Task requirements
Restate exactly the lines that run from the start of the records below to the line containing "Given: Click the right arrow on the 次へ button", counting both ends, and nothing else; pictures stay out.

-.-.-

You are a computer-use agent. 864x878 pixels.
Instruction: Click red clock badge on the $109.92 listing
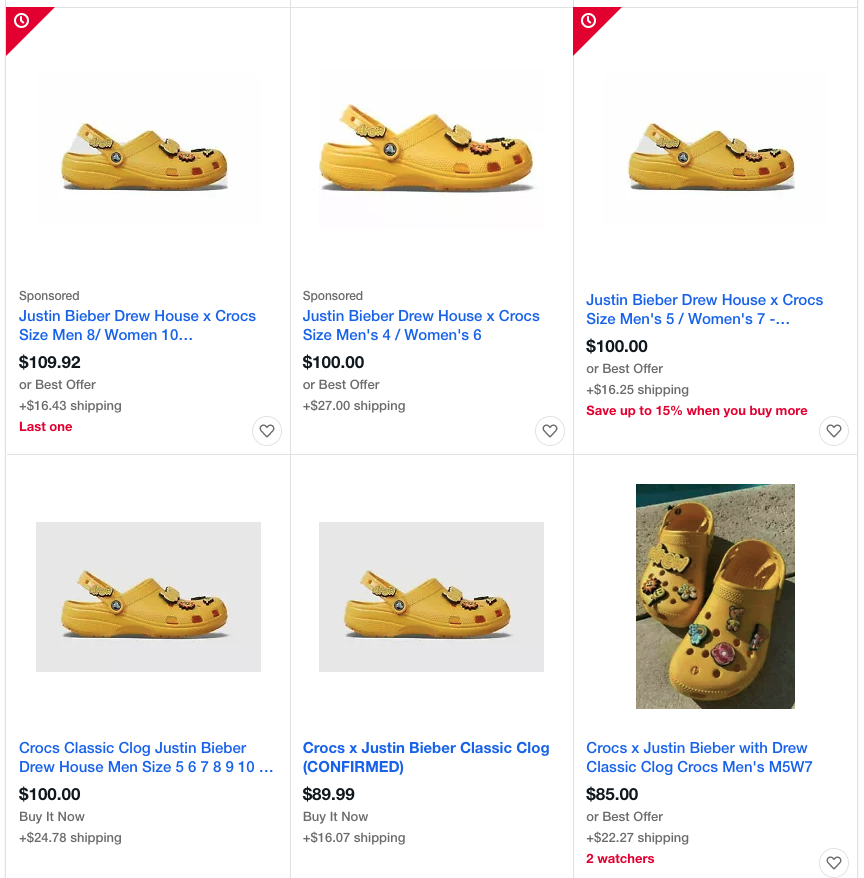coord(21,21)
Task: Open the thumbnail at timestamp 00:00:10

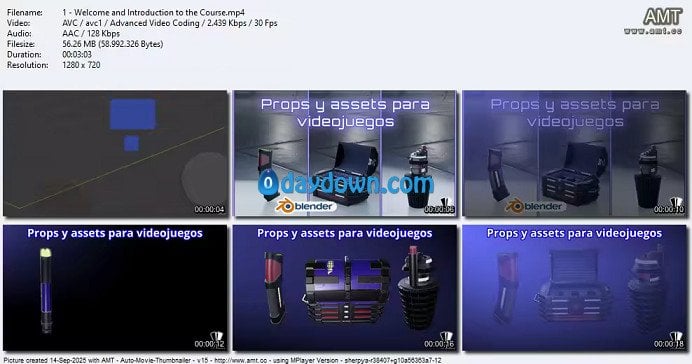Action: [575, 154]
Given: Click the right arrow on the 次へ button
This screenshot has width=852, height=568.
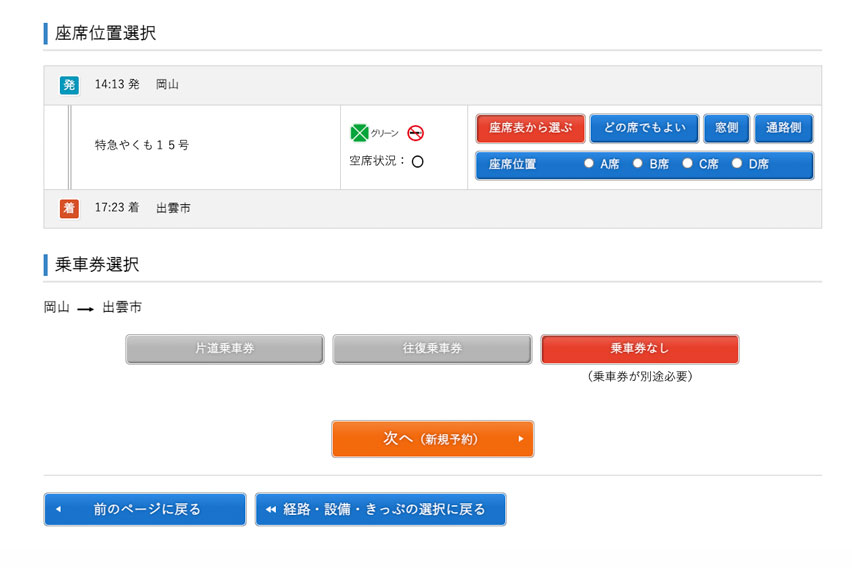Looking at the screenshot, I should [520, 439].
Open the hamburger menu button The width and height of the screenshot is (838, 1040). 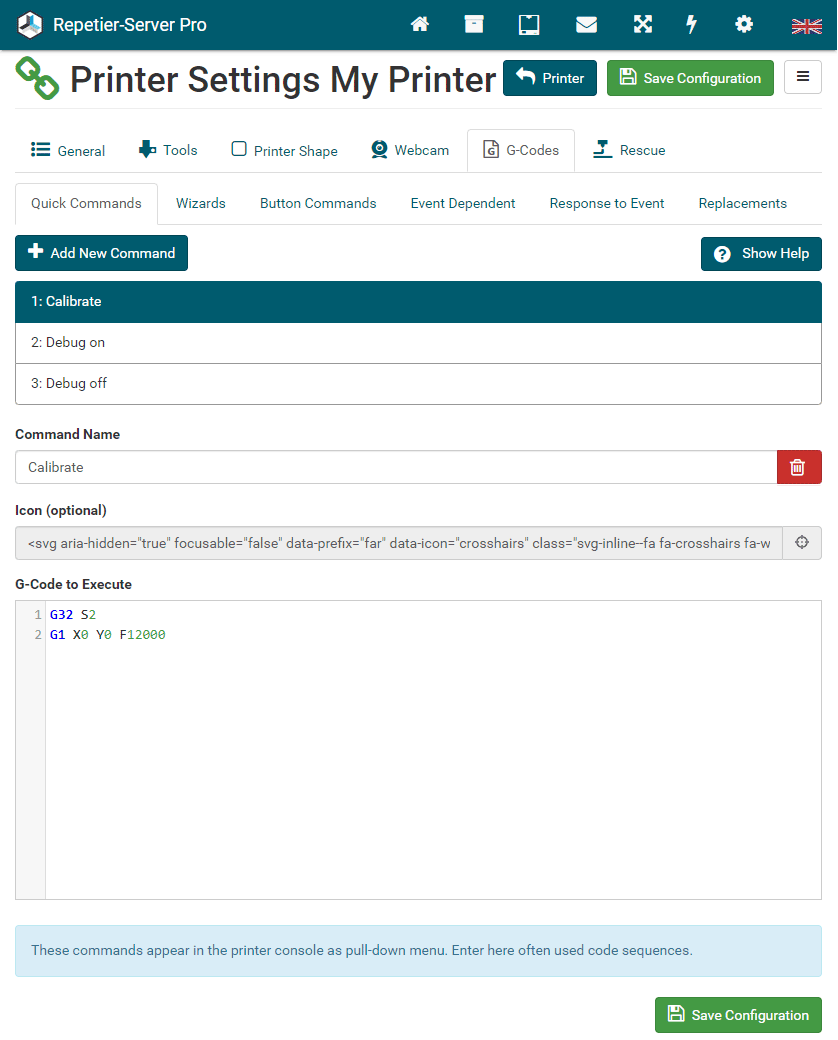click(802, 78)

-.-.-

Task answer
You are a computer-use agent. 864x878 pixels.
Instruction: Click red clock badge on the $109.92 listing
coord(21,21)
Task: Open the thumbnail at timestamp 00:00:10

Action: [575, 154]
Given: Click the right arrow on the 次へ button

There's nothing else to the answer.